If you have n’t read Part 1 of this series, to that first: click here.
After you’ve done that you might want to check out this interesting post about corporate times of praise/worship — funny, we all use different words to describe this time we share together glorifying God, singing songs, etc…. and there are actually 9 “worship words” in the Hebrew/Greek texts of the Bible — anyhow, he doesn’t do an in-depth exposition on all the words, but hits the heart of the matter. I think you’ll enjoy.
Ok, so Part 2. I couldn’t wait to post more. My first post was so general on Unity. And there’s so much more bubbling in me!
One of the main reasons efforts at “unity” among Christians fail: making “unity” the goal.
That seems strange, right? If you want to accomplish something, like becoming more “unified”, you set your sights on how you can make THAT thing happen, right? Right. Well, in most cases that is true in life. But, I don’t think it works here.
They say that nothing can bring “unity” among a group of people better than a common “enemy”. This is how armed forces become such tight units, caring for one another, willing to sacrifice life and limb for one another. It’s because they’re not focused on each other, and making sure the group is “ok” or safe. There is a HIGHER purpose, a goal outside of themselves, a calling to fulfill destiny for many. A common cause brings a common bond. And not just agreeing to the common cause, but a heart and soul dedication to that cause — willingness to sacrifice self for the greater good. In an army, laying your life down is for the greater good, and you do it willingly because it’s what you signed up for; you wanted to be a part of winning the “war”, squelching evil and protecting the greater good for all of mankind (more or less; I’m trying to generalize the mindset here — you get it, right?).
In the call of our destiny to become One in Jesus, it will be because we are committed to a higher call, a greater good, and so dedicated to it that our lives are willingly laid down. What is the greater good, then?
Is it that we would “get along” and like each other? Or, is it that we could do activities together and say that we did this thing with that group that’s “different” than us? Is it just a tacit agreement that “well, we’re Christians, so we’re supposed to be on the same team”.
I say no.
The higher calling is the glory of God. That God Himself and His Son Jesus would receive honor and praise from more people and that His Kingdom would come more fully on Earth as it is in Heaven. For this we are willing to lay our lives down, give up comfort, honor, pride, personal preferences, etc. We love Him and He is worthy of it all and more. That is the call that will truly unify us and cause us to love one another and humble ourselves and say “you’re better than me”, “your life and welfare is more important to me than my own”.

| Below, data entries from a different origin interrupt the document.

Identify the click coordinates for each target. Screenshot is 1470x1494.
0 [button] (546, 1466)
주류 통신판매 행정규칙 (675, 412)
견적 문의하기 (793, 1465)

So, why does is not seem to work when different groups try to “unify”. Well, in my opinion, it’s because we look to ourselves and to each other. We seek unity, not God and His high calling. And, we end up factoring everything down to the lowest common denominator, i.e. “well, what are the basics that we can agree on, so nobody gets offended?” What does this approach produce? A lukewarm, “dumbed-down” cause with no passion, no teeth, no bite, no power. It is self-protecting instead of sacrificial; it covets comfort instead of victory and battles won. Istead of looking down, to the “basics”, we should look up to the higher calling and let it call us UPWARD.

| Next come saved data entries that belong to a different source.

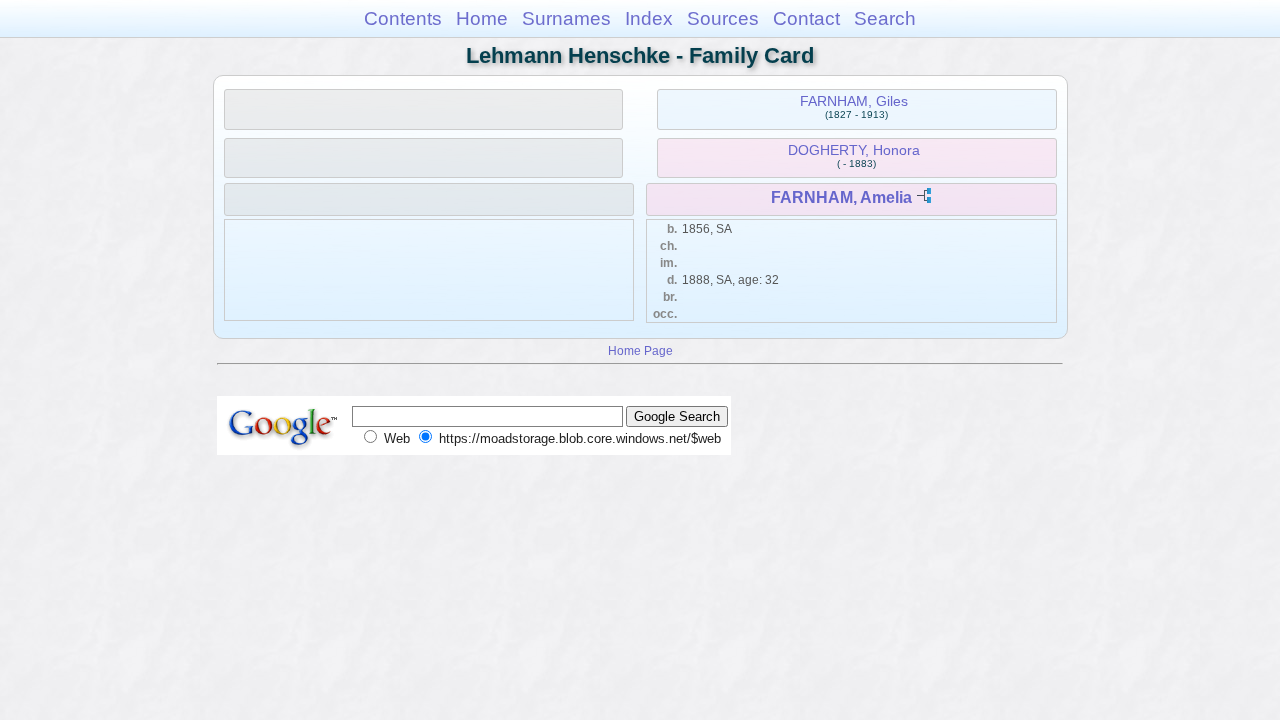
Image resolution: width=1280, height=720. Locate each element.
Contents (403, 18)
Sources (723, 18)
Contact (806, 18)
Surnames (566, 18)
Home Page (640, 350)
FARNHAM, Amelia (841, 197)
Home (482, 18)
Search (885, 18)
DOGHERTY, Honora (854, 150)
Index (649, 18)
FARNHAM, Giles (854, 101)
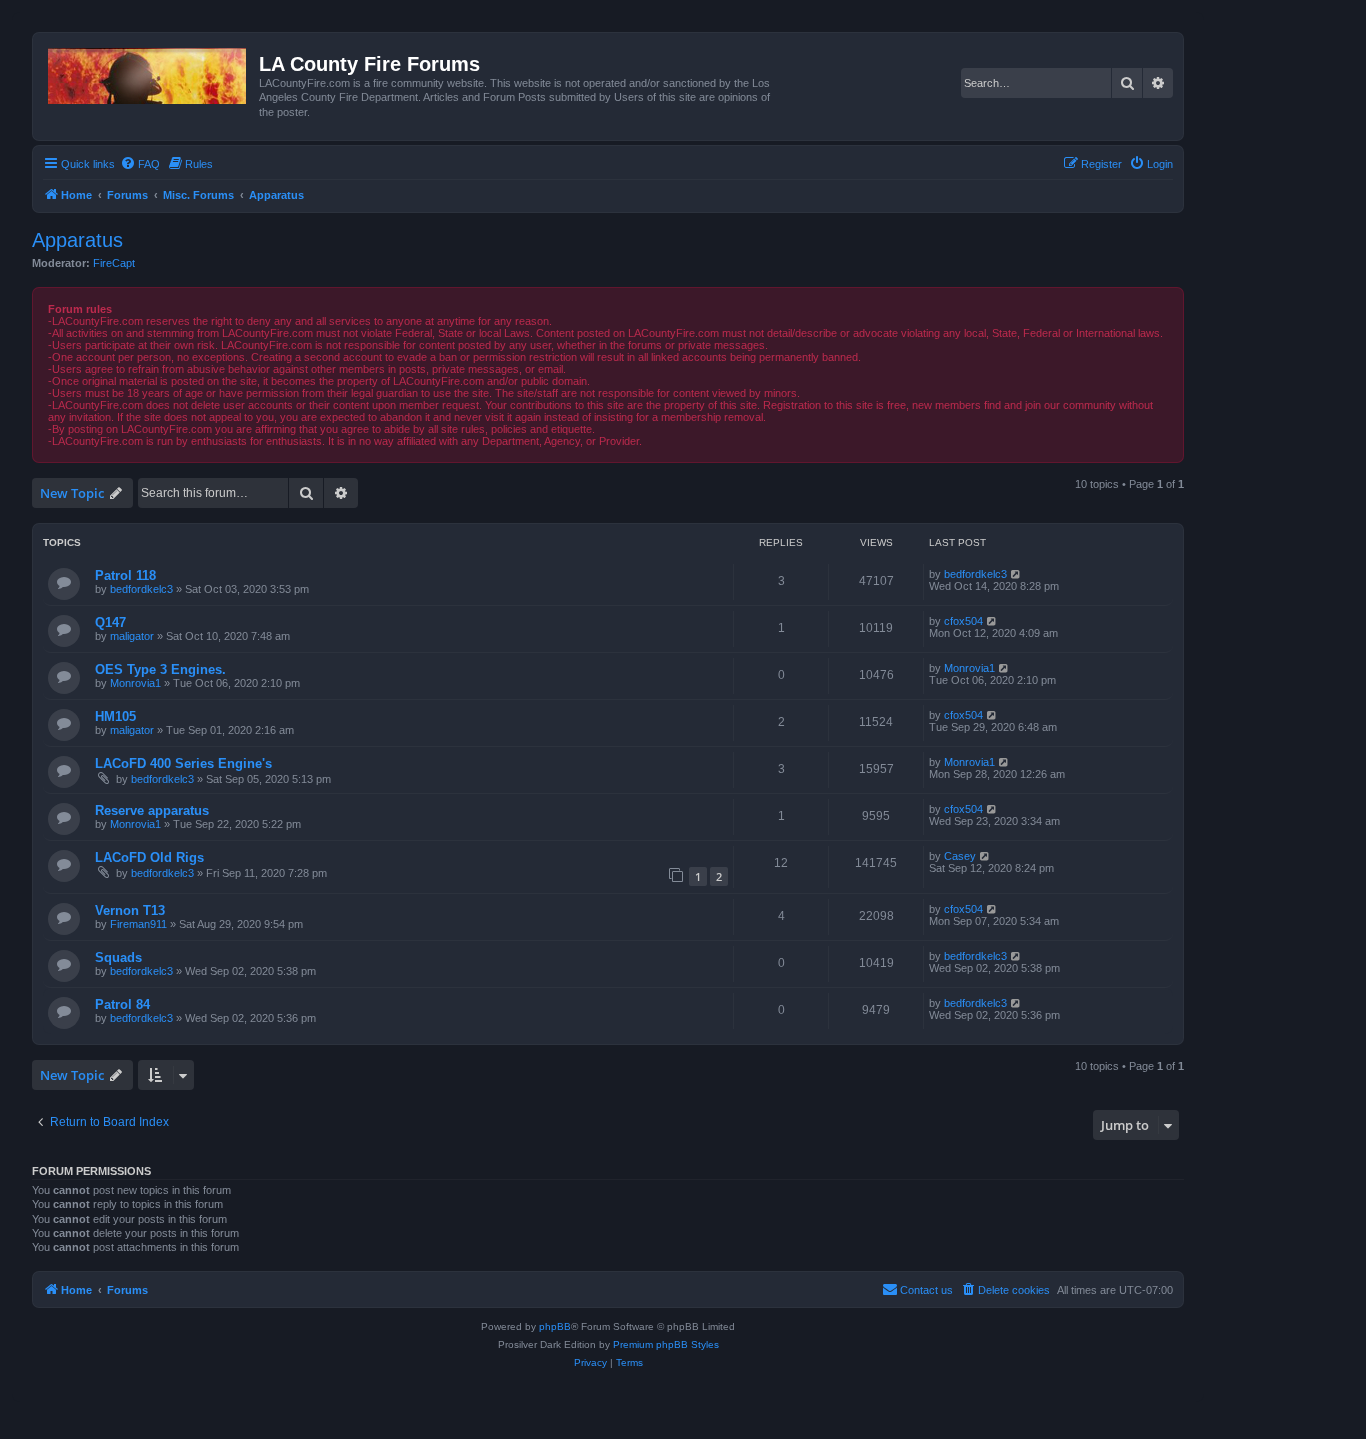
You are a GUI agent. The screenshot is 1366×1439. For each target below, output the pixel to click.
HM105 (115, 716)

In the process, we will all be challenged — not to require less of one another, but MORE of ourselves– to give more, to humble ourselves, serve those around us and be obedient in love (to the One who loved us), even to death. that is, I might have to die to what I “like”, my personal preferences, my position of power, my “vision”, etc.
Why would I want to do that? Because Jesus did that for me, and I’m madly in love with Him.
3 thoughts on “Unity- Part 2”
Unity is a tough thing and it boggles the mind. I just did a service for a Congregational Church this past Sunday morning that is without a pastor. Congregationalists and I don’t agree one bit on how the church is to be governed or even on even on the shape of worship. That sort of stuff doesn’t bother me though it might bother some in my tradition. But they wanted a pastor for their service and if they were willing to ask, I was willing to serve!
Unity seems like a no brainer, right? But I catch myself running an internal dialogue when I’m interviewing a potential brother/sister in the Lord: born again? sacramental? charismatic/Pentecostal? etc., etc… and I’m sure that I’m not the only one.
Oh my, so we ALL do that?? Should I be frightened or comforted to find that I’m not the only one….. who… judges…ouch.
thanks for the comment!
“The higher calling is the glory of God. That God Himself and His Son Jesus would receive honor and praise from more people and that His Kingdom would come more fully on Earth as it is in Heaven. For this we are willing to lay our lives down, give up comfort, honor, pride, personal preferences, etc.”
yeah! That is awesome! I want that! There is nothing like transition and change and awkwardness that brings people together… that’s where we are right now in both fusion and the church. I mean I guess it could tear us apart too.. but if we respond properly the transition could be the best thing ever and cause something amazing!Hopefully it will call us all to realize that petty things like where the chairs are and who sings what and what time the service gets out at is unimportant in comparision with out goal which is bringing glory to God. If we can set aside our differences in preference… and just come with one mind… the mind we should all be coming with anyway… that’s powerful stuff!